The gate setting of the control structure will be increased to an equivalent of approximately four gates fully open in June. The gate change will be conducted in two stages to help facilitate flow measurements at the rapids. Gates #9 to #13 and #15 will be further opened tomorrow, Wednesday, June 3rd, and Gates #3 to #8 will be opened next Wednesday, June 10th. These 13 gates will each be opened to a setting of 71 cm each. Gate #16 will also be opened 5 cm tomorrow to facilitate sea lamprey trapping. These gate movements will primarily affect water conditions in the main rapids. There will be no change to the setting of Gate #1, which supplies a flow of about 15 m3/s to the channel north of the Fishery Remedial Dike, and Gates #2 and #14 will be closed. Anglers need to be cautious of the changing flows and water levels in the rapids on June 3rd and June 10th and the unusually high flows and levels that will be experienced thereafter.
The June outflow of 2640 m3/s is 160 m3/s less than that prescribed by Regulation Plan 2012. The Board expects to continue to adjust the outflow of Lake Superior in accordance with the approved deviation strategy to accommodate expected maintenance at the hydropower plants and reduce the potential for adverse consequences of high and fluctuating flows and water levels in the St. Marys Rapids. The Board expects to release flows greater than Plan 2012 in July and August, and less than Plan 2012 in September through November.

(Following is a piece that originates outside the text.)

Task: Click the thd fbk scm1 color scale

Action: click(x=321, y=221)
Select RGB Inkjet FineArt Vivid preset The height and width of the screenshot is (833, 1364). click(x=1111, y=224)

The monthly mean water level of Lake Superior in May was 183.53 m. This is 18 cm above the long-term (1918-2014) May average and the highest May level since 1997. The net water supplies to Lake Superior were above average in May. The level of Lake Superior rose 11 cm last month, while on average the lake rises 10 cm in May. The Lake Superior level at the beginning-of-June is 19 cm above average, 5 cm above the level recorded a year ago at this time, and 39 cm above its chart datum level.
The monthly mean water level of Lake Michigan-Huron in May was 176.59 m. This is 12 cm above the long-term (1918-2014) May average, and the highest May level since 1998. The net water supplies to Lake Michigan-Huron were approximately average in May. The level of Lake Michigan-Huron rose 8 cm last month, which is the average rise in May. The level of Lake Michigan-Huron is 14 cm above its long-term average beginning-of-June level, 31 cm higher than it was a year ago, and 64 cm above its chart datum level.
The levels of Lake Superior and Lake Michigan-Huron are both expected to continue their seasonal rise in June.